[Dataset records]
★ ★ ★ ★
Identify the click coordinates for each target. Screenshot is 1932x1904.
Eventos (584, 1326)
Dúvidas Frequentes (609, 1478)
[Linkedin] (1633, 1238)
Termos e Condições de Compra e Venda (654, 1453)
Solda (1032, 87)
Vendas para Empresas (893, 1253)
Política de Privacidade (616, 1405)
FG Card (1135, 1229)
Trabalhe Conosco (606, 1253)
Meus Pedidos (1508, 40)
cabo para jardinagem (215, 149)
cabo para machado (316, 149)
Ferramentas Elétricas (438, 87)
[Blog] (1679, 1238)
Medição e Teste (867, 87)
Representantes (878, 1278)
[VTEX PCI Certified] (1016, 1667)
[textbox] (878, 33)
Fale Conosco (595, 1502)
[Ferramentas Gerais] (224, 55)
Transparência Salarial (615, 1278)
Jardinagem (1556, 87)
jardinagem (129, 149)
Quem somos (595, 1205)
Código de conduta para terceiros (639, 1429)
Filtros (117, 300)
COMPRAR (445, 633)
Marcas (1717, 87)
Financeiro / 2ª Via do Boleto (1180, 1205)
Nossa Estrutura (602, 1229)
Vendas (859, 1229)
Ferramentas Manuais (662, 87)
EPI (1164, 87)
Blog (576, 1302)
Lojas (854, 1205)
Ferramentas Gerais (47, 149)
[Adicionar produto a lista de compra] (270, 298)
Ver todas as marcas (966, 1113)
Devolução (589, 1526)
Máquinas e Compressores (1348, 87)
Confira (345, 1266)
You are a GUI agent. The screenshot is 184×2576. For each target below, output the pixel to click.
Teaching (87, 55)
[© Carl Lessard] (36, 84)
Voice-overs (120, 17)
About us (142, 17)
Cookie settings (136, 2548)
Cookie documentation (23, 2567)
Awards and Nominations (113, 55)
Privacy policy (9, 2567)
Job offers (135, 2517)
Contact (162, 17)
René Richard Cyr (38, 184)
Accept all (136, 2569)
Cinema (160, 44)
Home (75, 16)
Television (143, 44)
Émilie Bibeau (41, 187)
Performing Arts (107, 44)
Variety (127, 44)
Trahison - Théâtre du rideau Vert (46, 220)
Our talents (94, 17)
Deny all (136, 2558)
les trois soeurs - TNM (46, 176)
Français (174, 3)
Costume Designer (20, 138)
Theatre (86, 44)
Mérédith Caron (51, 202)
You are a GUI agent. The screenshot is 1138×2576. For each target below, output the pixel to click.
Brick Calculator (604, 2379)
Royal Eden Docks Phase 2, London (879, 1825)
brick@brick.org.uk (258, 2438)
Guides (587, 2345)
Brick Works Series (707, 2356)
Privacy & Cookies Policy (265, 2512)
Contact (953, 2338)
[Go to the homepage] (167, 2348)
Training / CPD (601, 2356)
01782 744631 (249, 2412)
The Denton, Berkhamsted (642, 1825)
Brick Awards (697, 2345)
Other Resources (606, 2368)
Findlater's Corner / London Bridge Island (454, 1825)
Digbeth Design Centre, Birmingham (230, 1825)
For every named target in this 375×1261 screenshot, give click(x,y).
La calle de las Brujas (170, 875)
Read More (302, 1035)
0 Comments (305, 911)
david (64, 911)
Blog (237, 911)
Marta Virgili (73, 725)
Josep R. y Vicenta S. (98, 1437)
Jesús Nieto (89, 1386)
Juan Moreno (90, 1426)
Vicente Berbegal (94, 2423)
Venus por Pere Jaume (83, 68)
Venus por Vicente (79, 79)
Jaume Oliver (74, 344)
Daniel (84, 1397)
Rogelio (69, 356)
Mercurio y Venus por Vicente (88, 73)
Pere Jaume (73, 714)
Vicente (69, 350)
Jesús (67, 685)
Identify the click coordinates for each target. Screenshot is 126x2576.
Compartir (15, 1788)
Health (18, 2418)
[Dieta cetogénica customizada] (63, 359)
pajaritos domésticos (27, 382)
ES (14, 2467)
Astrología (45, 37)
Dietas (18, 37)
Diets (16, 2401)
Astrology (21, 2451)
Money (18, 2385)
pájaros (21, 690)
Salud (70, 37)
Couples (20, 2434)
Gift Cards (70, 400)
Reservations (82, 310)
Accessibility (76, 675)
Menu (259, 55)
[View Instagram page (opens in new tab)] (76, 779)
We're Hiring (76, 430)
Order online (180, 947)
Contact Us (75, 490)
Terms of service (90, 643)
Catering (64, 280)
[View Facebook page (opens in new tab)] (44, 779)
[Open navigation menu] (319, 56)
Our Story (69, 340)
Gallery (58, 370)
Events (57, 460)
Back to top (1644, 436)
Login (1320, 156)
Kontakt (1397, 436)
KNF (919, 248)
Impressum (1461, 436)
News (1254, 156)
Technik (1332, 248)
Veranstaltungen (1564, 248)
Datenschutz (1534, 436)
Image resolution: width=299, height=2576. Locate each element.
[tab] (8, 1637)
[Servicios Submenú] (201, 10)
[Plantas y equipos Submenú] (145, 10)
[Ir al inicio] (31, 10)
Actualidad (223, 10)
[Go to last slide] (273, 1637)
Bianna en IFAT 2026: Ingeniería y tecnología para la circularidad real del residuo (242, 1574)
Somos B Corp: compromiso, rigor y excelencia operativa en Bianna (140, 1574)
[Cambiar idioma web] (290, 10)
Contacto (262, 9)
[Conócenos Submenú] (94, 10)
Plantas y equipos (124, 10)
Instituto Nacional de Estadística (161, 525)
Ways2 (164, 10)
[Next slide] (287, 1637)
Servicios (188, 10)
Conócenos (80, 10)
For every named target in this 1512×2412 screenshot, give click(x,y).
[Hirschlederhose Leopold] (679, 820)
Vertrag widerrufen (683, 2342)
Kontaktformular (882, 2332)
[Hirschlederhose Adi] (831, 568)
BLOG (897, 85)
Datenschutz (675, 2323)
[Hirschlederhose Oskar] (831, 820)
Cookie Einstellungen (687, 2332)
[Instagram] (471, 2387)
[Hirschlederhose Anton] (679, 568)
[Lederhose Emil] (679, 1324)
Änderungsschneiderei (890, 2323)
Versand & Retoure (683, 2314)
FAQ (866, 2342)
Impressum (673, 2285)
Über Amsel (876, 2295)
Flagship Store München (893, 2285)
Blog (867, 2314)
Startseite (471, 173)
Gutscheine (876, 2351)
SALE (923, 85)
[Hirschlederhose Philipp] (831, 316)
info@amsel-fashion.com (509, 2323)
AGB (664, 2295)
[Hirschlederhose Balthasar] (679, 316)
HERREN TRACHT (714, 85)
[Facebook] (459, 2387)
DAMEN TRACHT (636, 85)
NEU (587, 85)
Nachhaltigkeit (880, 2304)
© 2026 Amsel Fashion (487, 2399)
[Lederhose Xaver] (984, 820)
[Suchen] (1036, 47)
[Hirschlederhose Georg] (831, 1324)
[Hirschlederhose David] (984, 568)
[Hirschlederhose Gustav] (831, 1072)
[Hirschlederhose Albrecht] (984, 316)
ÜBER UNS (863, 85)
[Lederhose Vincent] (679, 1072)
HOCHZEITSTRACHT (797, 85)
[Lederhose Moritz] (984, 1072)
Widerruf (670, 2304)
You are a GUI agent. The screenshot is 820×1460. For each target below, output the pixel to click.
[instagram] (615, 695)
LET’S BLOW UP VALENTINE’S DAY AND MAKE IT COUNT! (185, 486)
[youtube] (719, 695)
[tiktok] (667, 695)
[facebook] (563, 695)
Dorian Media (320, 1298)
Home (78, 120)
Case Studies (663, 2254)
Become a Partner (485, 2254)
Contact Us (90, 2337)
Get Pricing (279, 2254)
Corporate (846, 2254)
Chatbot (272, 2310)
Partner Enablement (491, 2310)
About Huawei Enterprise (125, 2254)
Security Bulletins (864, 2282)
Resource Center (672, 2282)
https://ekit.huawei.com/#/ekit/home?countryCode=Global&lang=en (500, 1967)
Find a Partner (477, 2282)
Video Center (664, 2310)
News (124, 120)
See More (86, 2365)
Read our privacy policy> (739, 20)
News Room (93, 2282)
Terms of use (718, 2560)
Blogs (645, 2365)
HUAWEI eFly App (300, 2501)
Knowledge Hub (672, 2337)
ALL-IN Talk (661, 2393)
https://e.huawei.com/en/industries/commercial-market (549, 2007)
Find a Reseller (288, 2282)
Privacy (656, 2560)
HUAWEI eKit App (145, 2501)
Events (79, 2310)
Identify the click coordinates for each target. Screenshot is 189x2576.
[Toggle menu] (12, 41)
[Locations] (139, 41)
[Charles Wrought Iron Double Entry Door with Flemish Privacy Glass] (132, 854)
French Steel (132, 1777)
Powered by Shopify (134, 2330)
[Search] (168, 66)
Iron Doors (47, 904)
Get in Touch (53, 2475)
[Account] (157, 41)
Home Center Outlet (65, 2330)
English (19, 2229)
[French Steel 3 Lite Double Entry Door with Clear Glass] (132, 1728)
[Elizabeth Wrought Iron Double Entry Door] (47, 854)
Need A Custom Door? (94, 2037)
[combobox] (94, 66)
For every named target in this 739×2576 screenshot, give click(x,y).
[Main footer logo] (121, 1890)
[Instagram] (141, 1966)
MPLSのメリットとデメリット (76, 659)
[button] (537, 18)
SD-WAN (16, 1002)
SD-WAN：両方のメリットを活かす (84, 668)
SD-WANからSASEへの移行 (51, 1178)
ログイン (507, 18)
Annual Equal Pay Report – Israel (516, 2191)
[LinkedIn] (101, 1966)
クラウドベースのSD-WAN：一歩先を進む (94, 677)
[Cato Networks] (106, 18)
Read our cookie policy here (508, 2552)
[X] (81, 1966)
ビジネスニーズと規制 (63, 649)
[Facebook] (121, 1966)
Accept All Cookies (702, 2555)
★ ★ ★ ★
# EXERCISE GOAL:
Your answer must be the lines above, unchanged, from the first one through the line that holds "[VTEX PCI Certified] (1016, 1667)", inclusive, and no others.

# OUTPUT FOR THIS EXERCISE:
Identify the click coordinates for each target. Screenshot is 1932x1904.
Eventos (584, 1326)
Dúvidas Frequentes (609, 1478)
[Linkedin] (1633, 1238)
Termos e Condições de Compra e Venda (654, 1453)
Solda (1032, 87)
Vendas para Empresas (893, 1253)
Política de Privacidade (616, 1405)
FG Card (1135, 1229)
Trabalhe Conosco (606, 1253)
Meus Pedidos (1508, 40)
cabo para jardinagem (215, 149)
cabo para machado (316, 149)
Ferramentas Elétricas (438, 87)
[Blog] (1679, 1238)
Medição e Teste (867, 87)
Representantes (878, 1278)
[VTEX PCI Certified] (1016, 1667)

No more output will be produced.